The ancients believed that all music originates from the human heart, and since humanity and heaven are intimately connected, music is not only a divine revelation but also has the power to alter one's surroundings and destiny.
During the Spring and Autumn period, Duke Ling of Wei once traveled to the state of Jin and lodged overnight along the upper reaches of the Pu River. At midnight, he heard a mysterious zither melody that no one else could perceive, as if played by spirits. He ordered his court musician Shi Juan to transcribe it and later performed it for Duke Ping of Jin. The Jin court musician Shi Kuang immediately stopped him, declaring, "This is the music of a fallen state." Yet Duke Ping, a passionate lover of music, insisted on hearing the piece to its end.
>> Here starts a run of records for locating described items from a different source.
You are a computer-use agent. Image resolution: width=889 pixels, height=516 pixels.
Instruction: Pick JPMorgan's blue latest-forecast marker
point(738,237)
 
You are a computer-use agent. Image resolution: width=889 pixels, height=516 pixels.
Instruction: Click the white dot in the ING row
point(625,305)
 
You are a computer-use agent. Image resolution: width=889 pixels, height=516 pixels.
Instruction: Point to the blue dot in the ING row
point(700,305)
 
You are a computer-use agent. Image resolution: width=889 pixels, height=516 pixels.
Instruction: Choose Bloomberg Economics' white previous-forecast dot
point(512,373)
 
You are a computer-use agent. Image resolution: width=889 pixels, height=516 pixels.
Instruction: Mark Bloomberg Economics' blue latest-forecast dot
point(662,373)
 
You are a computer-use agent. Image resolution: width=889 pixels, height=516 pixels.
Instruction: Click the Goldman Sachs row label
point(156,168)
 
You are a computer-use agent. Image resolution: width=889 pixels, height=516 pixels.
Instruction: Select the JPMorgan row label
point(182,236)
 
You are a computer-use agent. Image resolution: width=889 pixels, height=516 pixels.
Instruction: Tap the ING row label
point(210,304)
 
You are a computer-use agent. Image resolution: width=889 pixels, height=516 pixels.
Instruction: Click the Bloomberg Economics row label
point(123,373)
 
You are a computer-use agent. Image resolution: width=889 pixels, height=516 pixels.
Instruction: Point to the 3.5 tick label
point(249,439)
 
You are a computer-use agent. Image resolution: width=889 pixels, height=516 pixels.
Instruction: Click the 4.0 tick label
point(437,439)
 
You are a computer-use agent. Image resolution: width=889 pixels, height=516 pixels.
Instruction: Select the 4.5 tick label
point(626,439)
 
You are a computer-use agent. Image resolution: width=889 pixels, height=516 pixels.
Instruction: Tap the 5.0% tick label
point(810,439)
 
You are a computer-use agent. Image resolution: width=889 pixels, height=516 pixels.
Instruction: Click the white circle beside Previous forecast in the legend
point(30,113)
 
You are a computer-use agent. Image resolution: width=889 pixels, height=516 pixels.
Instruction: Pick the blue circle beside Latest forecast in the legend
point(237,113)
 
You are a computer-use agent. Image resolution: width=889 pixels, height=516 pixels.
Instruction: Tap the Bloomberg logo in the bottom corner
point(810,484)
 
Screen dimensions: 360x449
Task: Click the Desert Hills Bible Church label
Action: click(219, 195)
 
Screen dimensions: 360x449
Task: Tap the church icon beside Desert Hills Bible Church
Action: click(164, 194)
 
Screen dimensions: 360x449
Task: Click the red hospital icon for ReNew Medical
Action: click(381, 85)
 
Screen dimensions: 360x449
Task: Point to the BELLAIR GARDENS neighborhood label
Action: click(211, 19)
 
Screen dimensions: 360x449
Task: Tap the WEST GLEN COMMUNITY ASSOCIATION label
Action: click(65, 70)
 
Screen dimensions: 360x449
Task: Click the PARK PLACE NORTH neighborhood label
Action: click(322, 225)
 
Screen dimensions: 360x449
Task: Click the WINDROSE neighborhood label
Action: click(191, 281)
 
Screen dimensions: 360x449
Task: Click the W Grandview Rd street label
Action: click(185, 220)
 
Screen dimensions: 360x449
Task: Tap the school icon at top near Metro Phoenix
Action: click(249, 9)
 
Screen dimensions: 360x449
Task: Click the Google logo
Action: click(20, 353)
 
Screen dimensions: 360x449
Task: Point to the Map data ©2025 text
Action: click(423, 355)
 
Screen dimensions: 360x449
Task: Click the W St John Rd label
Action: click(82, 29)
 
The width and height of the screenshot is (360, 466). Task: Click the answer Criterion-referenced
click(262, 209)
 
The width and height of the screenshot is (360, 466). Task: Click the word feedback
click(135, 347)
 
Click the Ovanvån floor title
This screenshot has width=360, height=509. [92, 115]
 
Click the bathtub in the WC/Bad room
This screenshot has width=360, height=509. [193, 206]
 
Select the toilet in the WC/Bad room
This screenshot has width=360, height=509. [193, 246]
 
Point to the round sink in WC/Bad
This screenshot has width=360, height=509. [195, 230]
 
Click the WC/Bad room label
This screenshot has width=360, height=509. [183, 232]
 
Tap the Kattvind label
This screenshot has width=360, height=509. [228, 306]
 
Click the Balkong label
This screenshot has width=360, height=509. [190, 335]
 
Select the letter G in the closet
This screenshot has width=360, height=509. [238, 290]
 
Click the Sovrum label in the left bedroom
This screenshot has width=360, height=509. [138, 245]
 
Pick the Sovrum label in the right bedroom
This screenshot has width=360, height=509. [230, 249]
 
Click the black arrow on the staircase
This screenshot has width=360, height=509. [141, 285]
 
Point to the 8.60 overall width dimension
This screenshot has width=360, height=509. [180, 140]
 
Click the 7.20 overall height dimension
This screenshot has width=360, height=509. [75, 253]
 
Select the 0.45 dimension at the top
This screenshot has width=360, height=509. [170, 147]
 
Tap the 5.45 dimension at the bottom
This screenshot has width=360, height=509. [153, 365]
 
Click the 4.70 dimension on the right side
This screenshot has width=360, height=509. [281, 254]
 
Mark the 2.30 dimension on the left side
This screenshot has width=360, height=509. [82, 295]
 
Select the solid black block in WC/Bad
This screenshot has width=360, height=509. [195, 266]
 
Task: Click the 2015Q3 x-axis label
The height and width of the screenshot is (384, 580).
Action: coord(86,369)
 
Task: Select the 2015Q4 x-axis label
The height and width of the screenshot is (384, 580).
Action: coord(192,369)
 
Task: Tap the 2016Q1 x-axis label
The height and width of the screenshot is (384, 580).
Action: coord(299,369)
Duke Ping of Jin, still unsatisfied, twice asked his court musician Shi Kuang if there was even more powerful music. Shi Kuang replied both times that such music existed but warned that the Duke lacked the moral cultivation to hear it. Insisting, the Duke forced two performances. The first brought an eerie sight: sixteen black cranes gathered at the porch gate, calling and dancing. The second performance unleashed catastrophe on Jin: as the first movement played, white clouds surged from the northwest horizon; during the second, a great wind and torrential rain tore off roof tiles, sending ministers fleeing in terror while the Duke himself cowered in a side chamber. Afterward, a devastating drought struck Jin, leaving the land barren for a thousand li—a wasteland with no grass for three years, known as "a thousand li of scorched earth."
Master musician Shi Kuang's performance coinciding with the great drought in the State of Jin was, of course, merely a coincidence. Yet the ancient belief that music reflects the human heart, virtue, and the success or failure of governance offers a profound insight.
Later, the idiom "A Thousand Li of Barren Land" came to describe vast stretches of land left desolate and lifeless after a disaster.
Source: *Records of the Grand Historian*, Chapter "Book of Music"
Meaning of the Idiom: Later, the Chinese idiom "赤地千里" came to describe vast stretches of land left desolate and lifeless after a disaster.